View Full Version : What settings get used/ignored/disabled on 1st pass?
plugh
7th October 2006, 15:33
Title pretty much says it all...
FAQ seem to gloss over this area - for example,
By default XviD switches certain options off in the first pass to speed it up a bit. The options that are switched off are not really necessary for a 'normal' first pass (normal as in: you don't keep it afterwards) and turning them off can increase encoding speed considerably.
So what *is* turned off vs used on the first pass?
I'm using 1.1.0-final; have 'discard' UNchecked and 'Full quality' UNchecked, and have observed something about playback of the result I'm trying to understand.

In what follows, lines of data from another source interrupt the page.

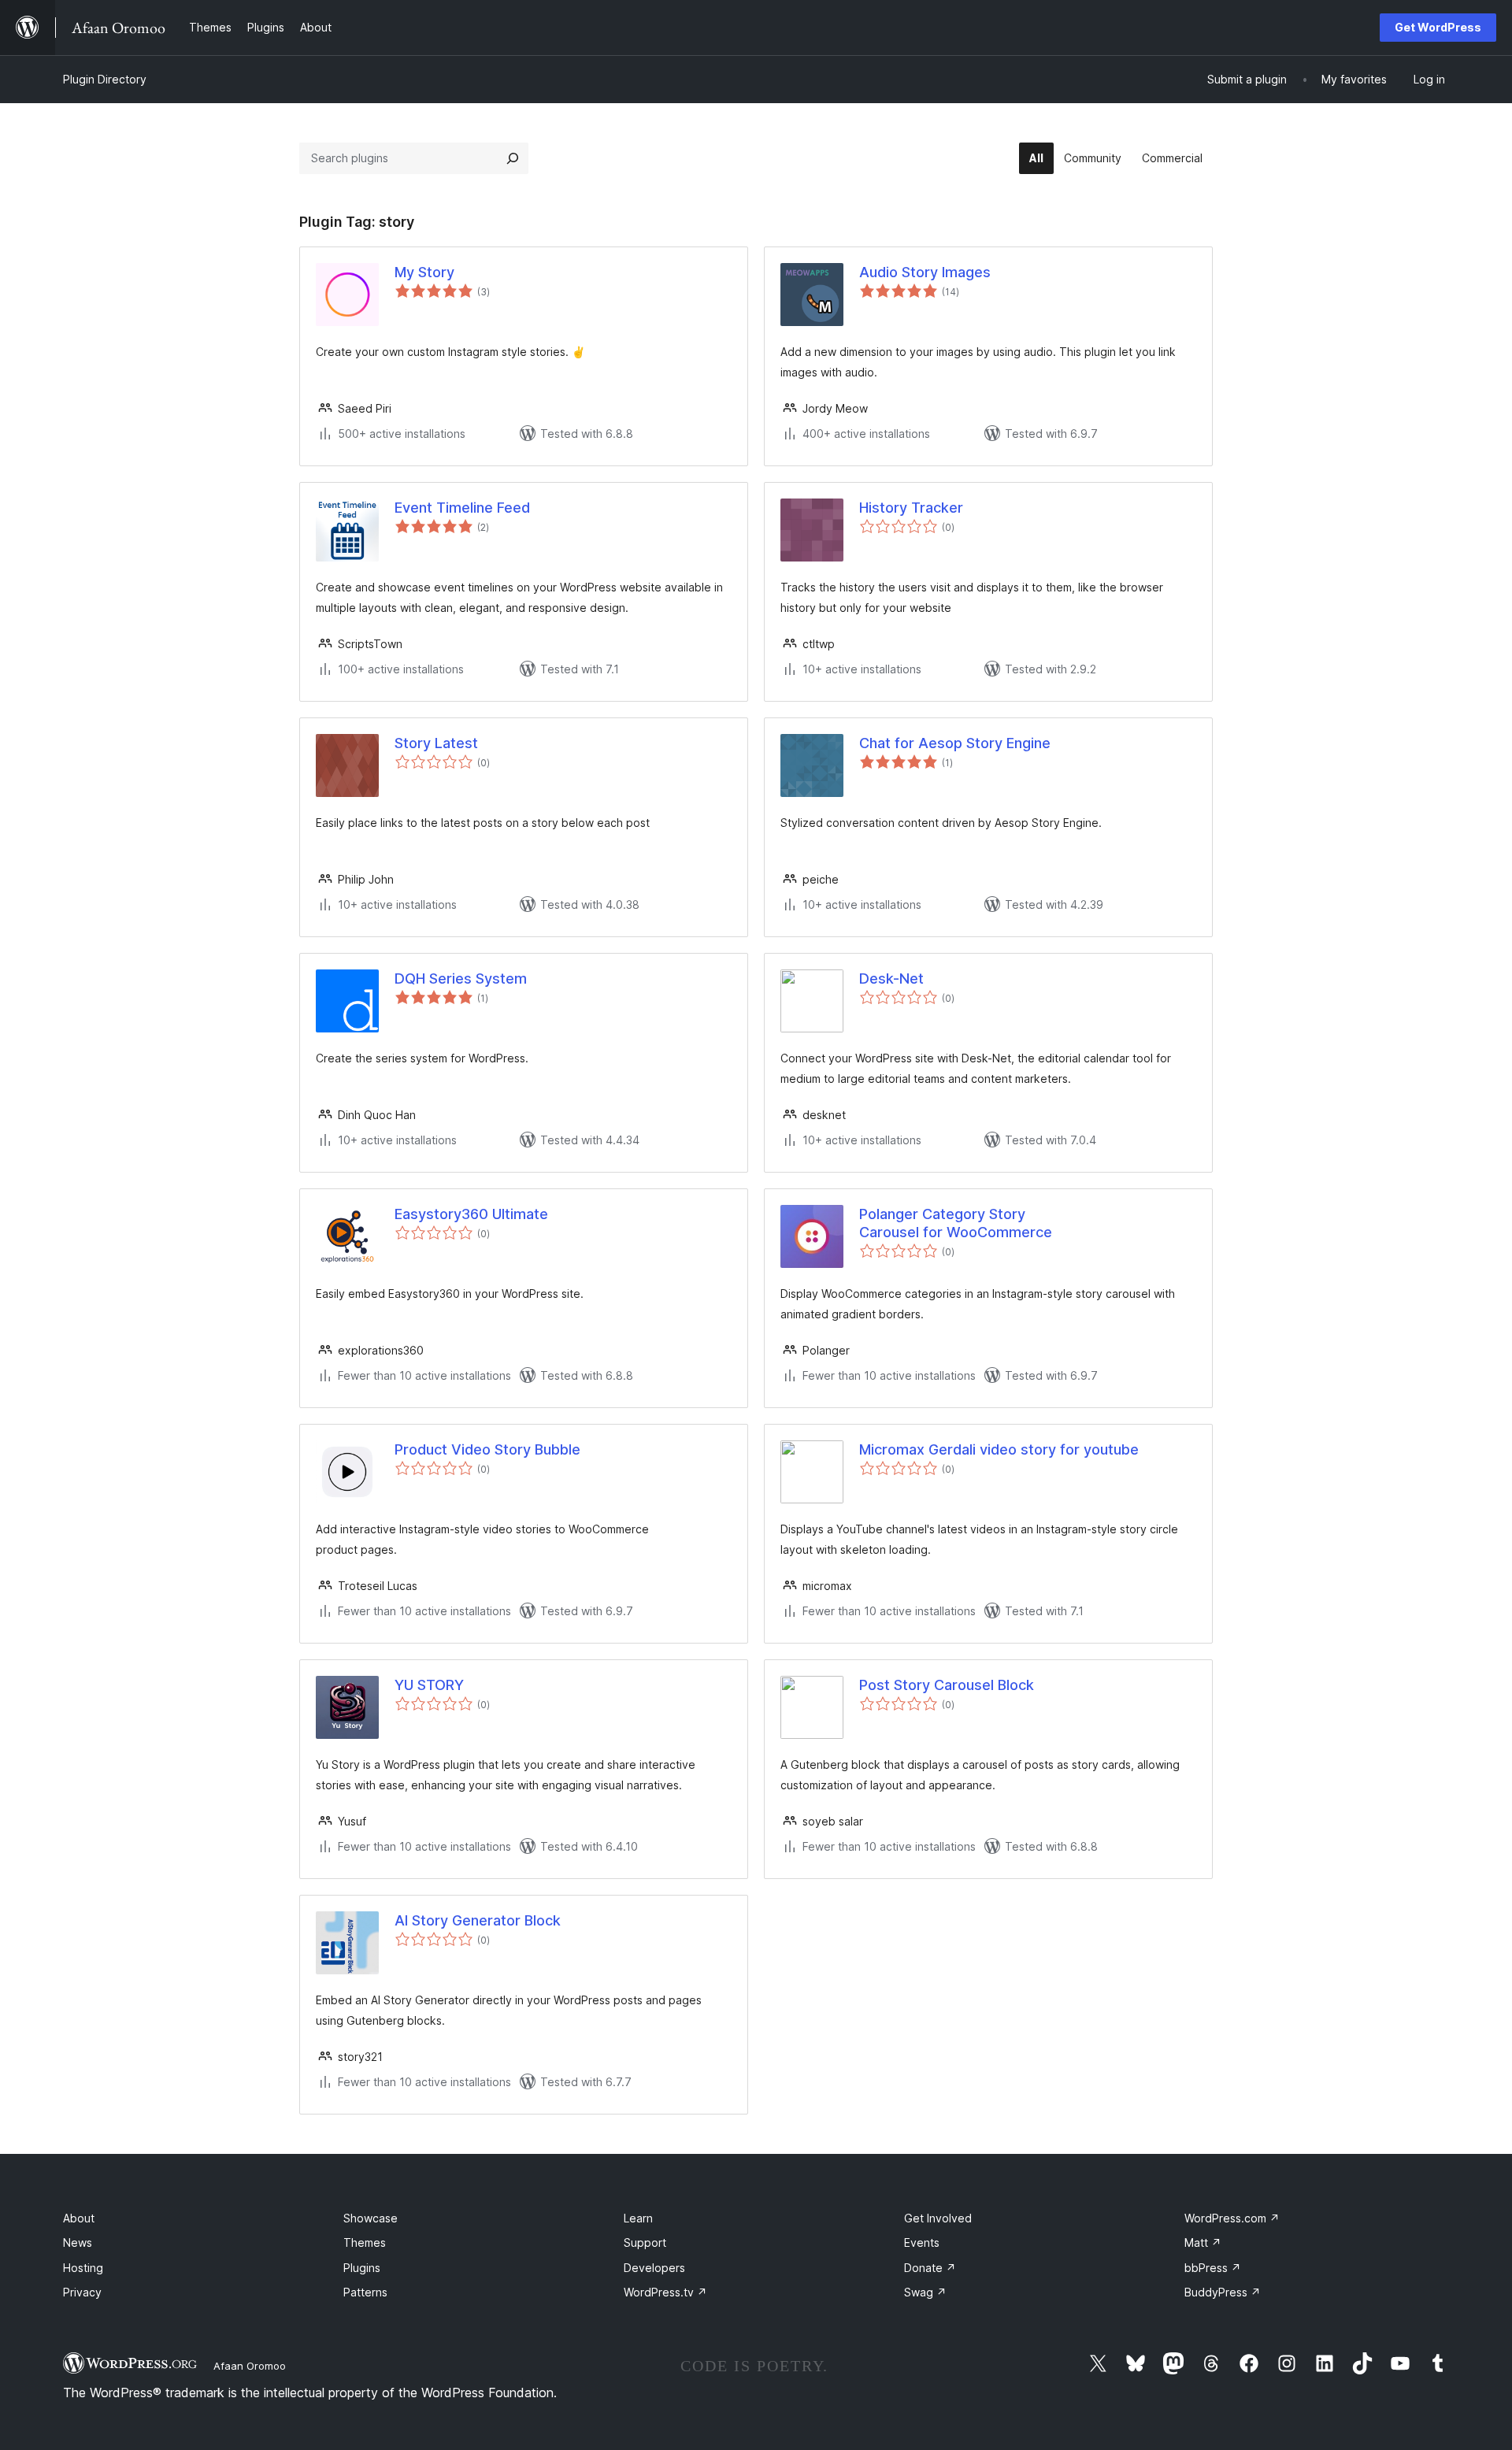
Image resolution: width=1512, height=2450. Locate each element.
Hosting (83, 2267)
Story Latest (436, 743)
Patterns (365, 2292)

It is a proper video file, and you can play it but it is not recommended that you keep it. You should think of it as no more than a rough approximation of the end result and even though you can play it, it might not be MPEG-4 compliant
So what *is* differant / possibly non-compliant about it?
Thanks!
foxyshadis
7th October 2006, 18:38
Fastest motion estimation, trellis off, a couple other things off, constant q2. GMC (?), QPel, B-frames are all the same. The "not mpeg-4 compliant" statement on AMV.org was outdated a long time ago, I think, it's basically just a really big xvid file right now.
plugh
7th October 2006, 19:43
Fastest motion estimation, trellis off, a couple other things off, constant q2.
Please expand...
Motion search precision = ?
VHQ mode = 1?
Use VHQ for bframes = off?
Use chroma motion = off?
Turbo = ?
And is it reasonable to conclude that the first pass encode imposes less 'motion compensation' processing at decode time?
Thanks!
sysKin
7th October 2006, 19:51
GMC (?), QPel, B-frames are all the same.
b-frmes yes but gmc and qpel are off.
The "not mpeg-4 compliant" statement on AMV.org was outdated a long time ago, I think, it's basically just a really big xvid file right now.
Unless it uses quant zones. Then, settings go back to originals at the zone boundary, which creates noncompliant file if GMC or qpel suddenly kick in.
@plugh: internal XviD settings don't correspond to GUI settings very well, so it's not easy to answer your question. But: motion precision 1-4 (it's all the same), vhq 0, turbo or most of turbo (turbo is several flags put together), bvhq off, chroma motion off, trellis off. Also qpel off and gmc off. And high precision AC/DC prediction off, something you can't do with VfW gui.
http://cvs.xvid.org/cvs/chora/co.php/xvidcore/src/plugins/plugin_2pass1.c?login=2&r=1.3
plugh
7th October 2006, 21:06
@plugh: internal XviD settings don't correspond to GUI settings very well, so it's not easy to answer your question. http://cvs.xvid.org/cvs/chora/co.php/xvidcore/src/plugins/plugin_2pass1.c?login=2&r=1.3[/url]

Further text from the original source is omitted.